A PROFESSION under pressure has been highlighted by one of the leading figures in Britain's biggest nursing union.

Christine Hancock, General Secretary of the Royal College of Nursing, paid a whistle-stop tour to Bolton yesterday as part of a regional fact-finding mission.

A nurse herself - she worked for more than 20 years on hospital wards in the South - Ms Hancock said she can see no let-up in the pressures faced daily by the thousands of nurses across the country.

Despite changes to working practice and improved conditions there is still evidence of nurses leaving their chosen profession in droves and many more seriously considering their futures. "The work-load now facing nurses, particularly with the dramatic increase in the number of emergency medical admissions, really is frightening," she said.

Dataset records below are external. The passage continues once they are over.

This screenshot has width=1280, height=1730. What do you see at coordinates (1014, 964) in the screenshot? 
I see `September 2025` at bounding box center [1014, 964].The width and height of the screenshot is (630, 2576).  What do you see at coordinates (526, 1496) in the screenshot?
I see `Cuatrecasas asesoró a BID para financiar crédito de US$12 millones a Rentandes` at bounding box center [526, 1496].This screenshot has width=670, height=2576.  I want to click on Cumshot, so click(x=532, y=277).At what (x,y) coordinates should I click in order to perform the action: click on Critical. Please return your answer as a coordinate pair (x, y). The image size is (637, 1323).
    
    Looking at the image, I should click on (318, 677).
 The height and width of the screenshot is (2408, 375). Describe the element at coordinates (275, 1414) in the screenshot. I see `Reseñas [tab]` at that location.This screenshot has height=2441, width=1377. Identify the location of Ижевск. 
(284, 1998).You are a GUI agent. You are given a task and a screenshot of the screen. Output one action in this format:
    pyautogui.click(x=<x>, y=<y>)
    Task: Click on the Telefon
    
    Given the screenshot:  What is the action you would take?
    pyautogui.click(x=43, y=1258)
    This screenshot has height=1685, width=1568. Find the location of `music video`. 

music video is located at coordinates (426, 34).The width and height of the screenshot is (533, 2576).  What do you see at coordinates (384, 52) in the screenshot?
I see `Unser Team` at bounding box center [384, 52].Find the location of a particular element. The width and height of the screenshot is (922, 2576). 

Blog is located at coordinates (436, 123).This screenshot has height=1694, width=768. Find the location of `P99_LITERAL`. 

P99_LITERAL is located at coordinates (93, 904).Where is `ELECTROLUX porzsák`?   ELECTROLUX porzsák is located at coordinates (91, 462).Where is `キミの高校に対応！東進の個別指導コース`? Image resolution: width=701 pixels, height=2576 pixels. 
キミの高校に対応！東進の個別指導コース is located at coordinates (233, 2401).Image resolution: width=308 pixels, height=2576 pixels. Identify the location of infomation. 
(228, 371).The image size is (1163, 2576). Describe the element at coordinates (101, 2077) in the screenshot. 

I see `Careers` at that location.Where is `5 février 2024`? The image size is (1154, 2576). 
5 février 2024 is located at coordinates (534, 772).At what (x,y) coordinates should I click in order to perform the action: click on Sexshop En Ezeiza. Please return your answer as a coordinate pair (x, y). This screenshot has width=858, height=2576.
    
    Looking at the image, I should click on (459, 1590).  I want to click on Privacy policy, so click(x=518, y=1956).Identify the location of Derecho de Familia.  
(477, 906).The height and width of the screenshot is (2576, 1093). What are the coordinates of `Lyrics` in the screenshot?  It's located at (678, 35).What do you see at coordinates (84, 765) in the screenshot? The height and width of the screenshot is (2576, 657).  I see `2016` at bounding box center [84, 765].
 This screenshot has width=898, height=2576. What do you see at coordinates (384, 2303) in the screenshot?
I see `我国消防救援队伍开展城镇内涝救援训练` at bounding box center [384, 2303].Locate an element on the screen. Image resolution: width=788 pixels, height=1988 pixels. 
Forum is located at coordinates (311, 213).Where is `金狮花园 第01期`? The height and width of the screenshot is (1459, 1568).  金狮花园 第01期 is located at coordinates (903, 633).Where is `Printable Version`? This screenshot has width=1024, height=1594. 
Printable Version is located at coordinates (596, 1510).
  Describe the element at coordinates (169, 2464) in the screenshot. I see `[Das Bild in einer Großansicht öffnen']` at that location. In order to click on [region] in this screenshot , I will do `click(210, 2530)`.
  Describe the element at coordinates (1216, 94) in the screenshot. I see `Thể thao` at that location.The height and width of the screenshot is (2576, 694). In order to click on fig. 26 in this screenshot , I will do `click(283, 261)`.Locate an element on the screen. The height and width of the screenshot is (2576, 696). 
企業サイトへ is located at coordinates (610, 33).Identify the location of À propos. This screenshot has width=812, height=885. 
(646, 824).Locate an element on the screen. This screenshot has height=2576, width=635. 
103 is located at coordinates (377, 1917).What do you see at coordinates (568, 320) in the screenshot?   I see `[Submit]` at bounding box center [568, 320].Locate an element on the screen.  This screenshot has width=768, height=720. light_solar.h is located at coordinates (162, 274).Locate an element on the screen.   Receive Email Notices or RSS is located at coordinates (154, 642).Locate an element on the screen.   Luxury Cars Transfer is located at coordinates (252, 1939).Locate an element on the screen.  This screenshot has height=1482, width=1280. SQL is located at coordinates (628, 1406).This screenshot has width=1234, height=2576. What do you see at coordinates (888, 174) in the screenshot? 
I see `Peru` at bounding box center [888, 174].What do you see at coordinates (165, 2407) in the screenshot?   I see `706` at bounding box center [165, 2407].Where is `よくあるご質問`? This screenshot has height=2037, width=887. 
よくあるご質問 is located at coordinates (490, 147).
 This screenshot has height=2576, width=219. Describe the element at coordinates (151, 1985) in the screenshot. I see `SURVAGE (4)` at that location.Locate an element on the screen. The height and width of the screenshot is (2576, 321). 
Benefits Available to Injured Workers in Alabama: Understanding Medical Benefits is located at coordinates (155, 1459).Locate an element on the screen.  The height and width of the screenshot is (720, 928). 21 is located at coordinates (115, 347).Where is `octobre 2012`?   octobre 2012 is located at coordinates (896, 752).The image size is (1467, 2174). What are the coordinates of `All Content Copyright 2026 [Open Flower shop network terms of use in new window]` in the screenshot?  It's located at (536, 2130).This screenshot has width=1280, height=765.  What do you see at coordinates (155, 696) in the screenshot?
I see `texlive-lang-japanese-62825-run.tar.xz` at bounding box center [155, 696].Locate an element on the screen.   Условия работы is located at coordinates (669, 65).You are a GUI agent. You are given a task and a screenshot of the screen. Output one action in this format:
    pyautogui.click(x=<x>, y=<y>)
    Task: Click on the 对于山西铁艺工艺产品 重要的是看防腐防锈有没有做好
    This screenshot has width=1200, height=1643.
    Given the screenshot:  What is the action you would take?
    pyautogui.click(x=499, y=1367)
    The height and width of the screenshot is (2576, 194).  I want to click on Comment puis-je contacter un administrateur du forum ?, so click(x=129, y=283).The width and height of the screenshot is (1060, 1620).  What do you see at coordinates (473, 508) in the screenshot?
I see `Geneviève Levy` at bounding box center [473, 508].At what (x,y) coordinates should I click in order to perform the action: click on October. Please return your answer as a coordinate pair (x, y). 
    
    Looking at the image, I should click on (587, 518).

"It is not only in Bolton that nurses are anxious about the future and the role they will have to play. Across the region as a whole there are thousands of nurses working under severe pressure," she added.

Changes to the management of hospitals, heralded as a major breakthrough by the Tory Government, has done very little in Ms Hancock's view to ease the nursing profession's plight. Unlike many Trust boards, however, Bolton's management is regarded as fair "and better than many".

"At least they were prepared to talk to the unions when the pay claim was being negotiated. I was appalled by the managers in other districts who held out for weeks over a quarter of a per cent. That's totally unacceptable," added Ms Hancock.

The pressures facing nurses, says Ms Hancock, is leading to an increasing tide of concern over standards of nursing practice by the nurses themselves.

After her visit to Bolton, Ms Hancock left to take part in a debate with NHS chief executives and the public service union UNISON at Salford University.